====== PASSAGE ======

Hainer was appointed to the adidas executive board in 1997, before being promoted to CEO in 2001 and overseeing the company’s acquisition of an 8.33 per cent stake in FC Bayern München AG the following year. It made adidas the club’s first external shareholder, creating the financial basis for the construction of the Allianz Arena in 2005.
"Adidas and FC Bayern Munich are united by far more than just a partnership of many years as sponsor and supplier," Hainer said of the global brands’ long-standing affiliation. “Our partnership is a unique story of success."
Hainer had been deputy chairman of the of the Bayern supervisory board since the company’s incorporation in 2002 - juggling his roles at adidas, and as a director of Deutsche Lufthansa and Allianz SE - but first met Hoeneß in the 1990s. The two became and remain close friends to this day.
"Friendship means to be there for one another in difficult moments," Hainer said of Hoeness, highlighting the tragic loss of his daughter in 2006 as an example. "When our daughter died, he was the first to call and ask how he could help. It doesn't matter who laughs with you when you're in good shape. You have many friends then. What's decisive is who cries with you when you're badly off."
Hainer responded in kind, deputising in the role of Bayern chairman following Hoeneß’s enforced leave of absence between March 2014 and November 2016. He resigned from his position at adidas that year, but continued to work behind the scenes at Bayern following Hoeneß’s reelection as president. When Hoeneß confirmed he would not run for the role again, he only had one man in mind for the vacancy.
"I’m honoured Uli chose me to be his successor and recommended me to the club members," Hainer enthused after being named Bayern president on 15 November 2019. “When I was named adidas CEO in 2001, the company was worth €3 billion. There were tough times, like the 2008 recession, but when I left in 2016 it was worth €36 billion. That's another parallel between Uli Hoeneß and me: we're at our best when we're under pressure."
Hoeneß’s track record speaks for itself. An ex-Bayern player, their youngest ever general manager and former vice chairman, he is responsible for turning the Reds into a global powerhouse as president. Since he succeeded Beckenbauer in 2009, Bayern have won eight Bundesliga titles, five DFB Cups, the UEFA Champions League; paid off the €340million construction of the Allianz Arena 16 years ahead of schedule; and posted annual record turnovers.
Replicating Uli’s prosperous tenure represents a sizeable task that would make even the most seasoned team of Dragons tremble at the knees, but Hainer has some serious business acumen of his own. He ran a local pub as a student and later sold it for a profit, and is relishing the challenge of presiding over the next stage in Bayern’s continued development.

====== SOURCE INFORMATION ======

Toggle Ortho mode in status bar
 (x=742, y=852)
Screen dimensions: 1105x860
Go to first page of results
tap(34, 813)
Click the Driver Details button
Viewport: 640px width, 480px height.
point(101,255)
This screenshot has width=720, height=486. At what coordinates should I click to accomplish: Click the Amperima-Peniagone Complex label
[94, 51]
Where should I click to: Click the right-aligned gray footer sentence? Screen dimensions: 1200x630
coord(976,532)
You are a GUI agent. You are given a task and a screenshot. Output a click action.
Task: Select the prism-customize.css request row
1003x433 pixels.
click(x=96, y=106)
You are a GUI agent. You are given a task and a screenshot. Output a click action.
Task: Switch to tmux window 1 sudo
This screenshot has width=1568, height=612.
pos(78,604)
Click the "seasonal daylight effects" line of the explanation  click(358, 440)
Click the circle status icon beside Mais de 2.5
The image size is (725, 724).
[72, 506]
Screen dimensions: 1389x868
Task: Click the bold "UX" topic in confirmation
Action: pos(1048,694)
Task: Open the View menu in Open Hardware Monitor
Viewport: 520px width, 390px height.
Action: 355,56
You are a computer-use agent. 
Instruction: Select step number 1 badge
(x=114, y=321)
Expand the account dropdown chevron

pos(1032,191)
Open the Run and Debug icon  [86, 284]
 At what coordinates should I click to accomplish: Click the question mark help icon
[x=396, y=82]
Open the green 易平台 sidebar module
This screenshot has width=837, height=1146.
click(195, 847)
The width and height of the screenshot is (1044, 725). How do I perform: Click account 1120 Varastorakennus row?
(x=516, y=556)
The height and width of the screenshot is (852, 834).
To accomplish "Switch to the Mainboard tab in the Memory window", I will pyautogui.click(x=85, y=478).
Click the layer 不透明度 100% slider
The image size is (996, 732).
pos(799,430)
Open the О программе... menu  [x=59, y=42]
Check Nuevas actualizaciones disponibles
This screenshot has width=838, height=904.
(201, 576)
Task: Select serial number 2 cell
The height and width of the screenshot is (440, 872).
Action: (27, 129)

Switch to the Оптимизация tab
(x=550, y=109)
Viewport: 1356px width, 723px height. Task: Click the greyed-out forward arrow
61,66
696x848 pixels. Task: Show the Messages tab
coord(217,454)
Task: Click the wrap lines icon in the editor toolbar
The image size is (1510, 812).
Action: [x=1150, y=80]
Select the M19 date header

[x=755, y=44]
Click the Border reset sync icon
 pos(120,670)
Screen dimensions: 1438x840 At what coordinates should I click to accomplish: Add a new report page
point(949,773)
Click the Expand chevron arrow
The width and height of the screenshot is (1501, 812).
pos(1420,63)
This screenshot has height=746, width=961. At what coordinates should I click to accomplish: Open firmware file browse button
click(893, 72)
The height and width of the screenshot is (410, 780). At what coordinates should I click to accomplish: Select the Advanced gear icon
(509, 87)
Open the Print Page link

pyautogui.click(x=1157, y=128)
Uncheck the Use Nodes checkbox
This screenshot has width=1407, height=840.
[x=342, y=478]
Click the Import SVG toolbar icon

======

PARTS OF THE EXERCISE:
1) Return the portion of the passage on Hainer and Bayern that begins at the words "Replicating Uli’s prosperous" and stops after the words "Bayern’s continued development.", copied word for word.
2) List every organization in which the passage on Hainer and Bayern says Hainer held a position.
3) Answer these questions from the passage on Hainer and Bayern:
(a) How large a stake in FC Bayern München AG did adidas acquire?
(b) What was adidas worth when Hainer left in 2016?
(c) What did Hainer run as a student?

ANSWERS:
1)
Replicating Uli’s prosperous tenure represents a sizeable task that would make even the most seasoned team of Dragons tremble at the knees, but Hainer has some serious business acumen of his own. He ran a local pub as a student and later sold it for a profit, and is relishing the challenge of presiding over the next stage in Bayern’s continued development.

2)
adidas
FC Bayern Munich
Deutsche Lufthansa
Allianz SE

3)
(a) 8.33 per cent
(b) €36 billion
(c) A local pub, which he later sold for a profit